## Instructions for the task
Starting at the top of the data and ending with the line that holds "Task: Open the ./src/main.js source link", transcribe each line exactly; include both ends.

━━━

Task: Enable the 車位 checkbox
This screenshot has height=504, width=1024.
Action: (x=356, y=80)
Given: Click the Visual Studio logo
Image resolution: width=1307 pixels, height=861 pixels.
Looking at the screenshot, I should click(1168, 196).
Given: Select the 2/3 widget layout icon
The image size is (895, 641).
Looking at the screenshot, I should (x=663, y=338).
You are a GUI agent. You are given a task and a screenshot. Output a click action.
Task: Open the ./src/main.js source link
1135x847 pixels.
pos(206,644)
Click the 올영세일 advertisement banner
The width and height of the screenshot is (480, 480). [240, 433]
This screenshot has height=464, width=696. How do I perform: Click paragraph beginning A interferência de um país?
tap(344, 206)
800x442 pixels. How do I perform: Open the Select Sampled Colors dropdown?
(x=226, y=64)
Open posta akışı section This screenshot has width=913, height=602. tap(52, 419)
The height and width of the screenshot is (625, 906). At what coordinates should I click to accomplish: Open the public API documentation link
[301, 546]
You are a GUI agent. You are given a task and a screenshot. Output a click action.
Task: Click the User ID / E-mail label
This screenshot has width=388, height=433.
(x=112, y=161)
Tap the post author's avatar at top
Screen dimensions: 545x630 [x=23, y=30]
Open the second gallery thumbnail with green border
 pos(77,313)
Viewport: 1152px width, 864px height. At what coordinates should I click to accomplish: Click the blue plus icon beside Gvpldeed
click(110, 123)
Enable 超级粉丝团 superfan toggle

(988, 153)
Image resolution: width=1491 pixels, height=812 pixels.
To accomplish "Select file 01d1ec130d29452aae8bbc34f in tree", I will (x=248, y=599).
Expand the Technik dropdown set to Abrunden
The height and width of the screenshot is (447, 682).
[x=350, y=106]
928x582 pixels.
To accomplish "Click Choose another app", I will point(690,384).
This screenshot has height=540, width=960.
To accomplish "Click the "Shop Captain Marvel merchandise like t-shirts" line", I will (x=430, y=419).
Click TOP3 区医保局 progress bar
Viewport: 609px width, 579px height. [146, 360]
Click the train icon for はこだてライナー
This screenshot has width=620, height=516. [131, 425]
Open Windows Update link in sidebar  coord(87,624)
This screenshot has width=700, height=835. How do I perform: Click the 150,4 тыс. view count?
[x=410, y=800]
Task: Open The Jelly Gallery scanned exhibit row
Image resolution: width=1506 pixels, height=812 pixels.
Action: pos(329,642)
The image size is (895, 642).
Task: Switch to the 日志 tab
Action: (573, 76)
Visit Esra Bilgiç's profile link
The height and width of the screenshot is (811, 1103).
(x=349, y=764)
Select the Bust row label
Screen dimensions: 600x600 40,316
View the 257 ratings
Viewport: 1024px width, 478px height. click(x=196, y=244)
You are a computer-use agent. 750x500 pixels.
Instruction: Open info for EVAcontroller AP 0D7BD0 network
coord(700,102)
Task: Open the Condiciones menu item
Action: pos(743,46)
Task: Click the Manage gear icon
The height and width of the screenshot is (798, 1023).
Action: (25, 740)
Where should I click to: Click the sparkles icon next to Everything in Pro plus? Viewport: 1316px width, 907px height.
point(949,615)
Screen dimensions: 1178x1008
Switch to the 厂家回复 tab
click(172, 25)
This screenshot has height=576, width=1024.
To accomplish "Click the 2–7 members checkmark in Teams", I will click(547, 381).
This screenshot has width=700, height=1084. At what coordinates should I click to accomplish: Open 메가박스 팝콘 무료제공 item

━━━

## Answer section
Task: Enable the 車位 checkbox
This screenshot has height=504, width=1024.
Action: (x=356, y=80)
Given: Click the Visual Studio logo
Image resolution: width=1307 pixels, height=861 pixels.
Looking at the screenshot, I should click(1168, 196).
Given: Select the 2/3 widget layout icon
The image size is (895, 641).
Looking at the screenshot, I should (x=663, y=338).
You are a GUI agent. You are given a task and a screenshot. Output a click action.
Task: Open the ./src/main.js source link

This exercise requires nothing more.